Representative Brad King (Left) was elected to the position of minority leader Monday, his colleague in the state legislature Sen. Mike Dmitrich already holds that title in the state senate.

Carbon County now has two representatives in top positions at the Capitol

It seems only a short time ago that State Senator Mike Dmitrich became the minority leader in the smaller branch of the state legislature. Having him in that position gave his district and particularly Carbon county some real clout in that state body.

On Monday night the county took another step forward in legislative matters when State Representative Brad King was elected by other house members to be the minority leader of the house. He replaces Ralph Becker who recently was elected the new mayor of Salt Lake City.

When asked what it meant, he was humble about the assignment.

"It means a lot of meetings, but probably no more than I was already going to," King said by phone on Tuesday morning after coming out of a Mining Commission meeting. "I am hoping I can have a positive impact on the state and on our party as we move ahead."

While Democrats who hold office for very long in Utah are hard to find in the last 35 years, King has held on a long time to his seat as the representative from District 67. In fact he has been in the job for over 10 years, and it appears that he could hold it much longer unless something happens to change the voting tendencies in his area.

King, who is also the Vice President of Institutional Advancement and Student Services at the College of Eastern Utah, is a Carbon County native, whose father was a professor and the college and whose brother, Mike, is also a vice president at CEU. Being a Democrat from one of the few Democratic strongholds in the state has made him unique in a state where Republicans are the norm.

As the house majority leader, King becomes the de facto face of the state party to the media, to the governor's office and to the majority party in the house. His experience in the leadership of the party will help him in these areas.

"I was the minority whip for three years, the assistant whip for four years and the caucus manager for two years before that so I know what I have gotten myself into," he said. "For the last three years as the whip I have been in charge of the Democratic alternative budget on the hill. Now that will go to the new whip and I will be sitting on the legislative management committee and the executive appropriations committee which oversees the final budget."
- - - -
_WORK TO DO_:
**a)** In the article on Brad King, who is the person he replaces as minority leader of the house?
**b)** Please translate this sentence from the article on Brad King into Spanish: "When asked what it meant, he was humble about the assignment."
The lines after the article come from a separate source.

_GIVEN MATERIAL_:
- - - -
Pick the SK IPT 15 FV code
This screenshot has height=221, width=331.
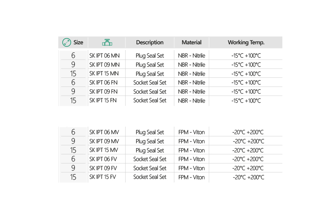click(x=103, y=177)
- - - -
_RESPONSES IN ORDER_:
**a)** Ralph Becker, who was recently elected mayor of Salt Lake City.

**b)** Cuando se le preguntó qué significaba, se mostró humilde respecto al cargo.